Il formalismo che permise la realizzazione di un tale sistema, fu proposto da un suo collega, Stan Ulam, con il nome di Automa Cellulare (Ulam, 1962). Un automa cellulare è semplicemente un sistema che può avere un numero finito di stati ed il cui stato è determinato dallo stato di altri automi che lo circondano. Il comportamento degli automi cellulari diventa interessante proprio perché formano una rete di interazioni, il cui comportamento globale, nel tempo, non è prevedibile; anche se le leggi che governano i passaggi di stato per ogni singolo automa sono semplici e ben determinate. Lo stato di ogni automa di questa rete, in ogni istante di tempo, è determinato dallo stato posseduto, nell'istante precedente, dagli automi che lo circondano. Con gli automi cellulari, Von Neumann impostò un sistema capace di autoreplicarsi e stabilì che, qualunque sistema capace di fare ciò, doveva fare uso delle informazioni contenute nella sua descrizione in due modi fondamentalmente differenti: sia interpretando, che non interpretando. Interpretate le informazioni dovevano tradursi in azioni da compiere per realizzare il replicante, non interpretate dovevano essere soltanto copiate, perché sarebbero state l'analoga descrizione per il replicante. Quando, in seguito, si scoprì la struttura ed il funzionamento del DNA emerse che erano proprio i modi in cui la cellula fa uso delle informazioni contenute in esso durante i suoi processi di trascrizione e traduzione da una parte e replicazione dall'altra.

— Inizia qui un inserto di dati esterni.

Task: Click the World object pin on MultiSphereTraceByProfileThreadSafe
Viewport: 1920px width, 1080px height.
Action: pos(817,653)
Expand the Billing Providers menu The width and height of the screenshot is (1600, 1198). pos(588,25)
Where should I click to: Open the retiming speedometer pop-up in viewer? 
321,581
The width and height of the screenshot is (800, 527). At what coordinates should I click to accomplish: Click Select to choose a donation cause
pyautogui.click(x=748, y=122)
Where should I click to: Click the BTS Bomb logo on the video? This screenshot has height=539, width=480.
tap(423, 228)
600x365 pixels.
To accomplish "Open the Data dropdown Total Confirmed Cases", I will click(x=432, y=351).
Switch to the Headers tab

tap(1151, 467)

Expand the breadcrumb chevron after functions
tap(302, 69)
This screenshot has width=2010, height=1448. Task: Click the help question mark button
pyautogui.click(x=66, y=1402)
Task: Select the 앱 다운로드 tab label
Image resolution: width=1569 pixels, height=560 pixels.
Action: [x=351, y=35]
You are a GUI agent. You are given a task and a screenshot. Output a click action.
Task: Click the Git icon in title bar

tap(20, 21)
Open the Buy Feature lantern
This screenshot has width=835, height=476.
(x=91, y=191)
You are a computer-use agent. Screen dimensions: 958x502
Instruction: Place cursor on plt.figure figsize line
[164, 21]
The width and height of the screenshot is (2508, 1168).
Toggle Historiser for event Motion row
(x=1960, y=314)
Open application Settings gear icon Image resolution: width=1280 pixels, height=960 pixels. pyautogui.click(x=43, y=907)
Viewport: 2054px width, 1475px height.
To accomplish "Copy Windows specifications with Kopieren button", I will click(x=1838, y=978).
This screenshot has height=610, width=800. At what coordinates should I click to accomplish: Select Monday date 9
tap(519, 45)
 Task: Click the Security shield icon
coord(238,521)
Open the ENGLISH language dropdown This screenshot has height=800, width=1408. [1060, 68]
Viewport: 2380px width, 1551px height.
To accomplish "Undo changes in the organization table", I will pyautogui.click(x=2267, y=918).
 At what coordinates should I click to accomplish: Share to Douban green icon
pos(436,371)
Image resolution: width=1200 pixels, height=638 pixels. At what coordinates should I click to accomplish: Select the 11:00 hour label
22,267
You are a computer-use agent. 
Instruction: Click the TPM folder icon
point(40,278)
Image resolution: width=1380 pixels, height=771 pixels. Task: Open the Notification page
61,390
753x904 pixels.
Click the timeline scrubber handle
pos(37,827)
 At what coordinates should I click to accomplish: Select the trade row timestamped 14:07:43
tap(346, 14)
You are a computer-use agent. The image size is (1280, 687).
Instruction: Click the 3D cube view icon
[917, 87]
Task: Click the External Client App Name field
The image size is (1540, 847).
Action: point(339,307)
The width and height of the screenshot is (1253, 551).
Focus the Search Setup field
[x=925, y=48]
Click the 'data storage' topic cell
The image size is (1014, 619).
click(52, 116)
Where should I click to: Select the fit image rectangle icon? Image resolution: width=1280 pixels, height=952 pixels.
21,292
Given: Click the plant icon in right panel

Fino agli anni ottanta possiamo dire che l'unico filone di ricerca sull'artificial life è stato questo degli automi cellulari. In seguito si è avuto quell'interesse convergente in questo campo da vari ambiti cui abbiamo fatto cenno sopra. Proprio per unificare gli sforzi e fare il punto della situazione, nel settembre del 1987 si è tenuta a Santa Fe la prima conferenza sull'Artificial Life (che è considerata l'atto di nascita ufficiale di questa nuova scienza), organizzata da Chris Langton del Santa Fe Institute. Ad essa parteciparono non solo scienziati che, con vari approcci, lavoravano alla costruzione di robot, o scienziati cognitivi, ma anche filosofi, chimici e biologi. In seguito si è tentato di definire meglio le competenze dell' Artificial Life e di formalizzarne i confini e gli ambiti. Si sono avute altre conferenze negli Stati Uniti ed in Europa, oltre a sempre più frequenti pubblicazioni.
Oggi possiamo distinguere due grossi filoni che si intrecciano tra loro: quello della robotica e quello delle simulazioni.
Un altro tipo di distinzione che si può fare, che è in realtà molto più profonda e destinata ad approfondirsi, è tra gli approcci che potremmo definire top-down, quali quelli della tradizione cognitiva o dell'Intelligenza Artificiale, e quelli bottom-up nel quale troviamo connessionismo (in particolare il filone degli agenti situati) e automi cellulari.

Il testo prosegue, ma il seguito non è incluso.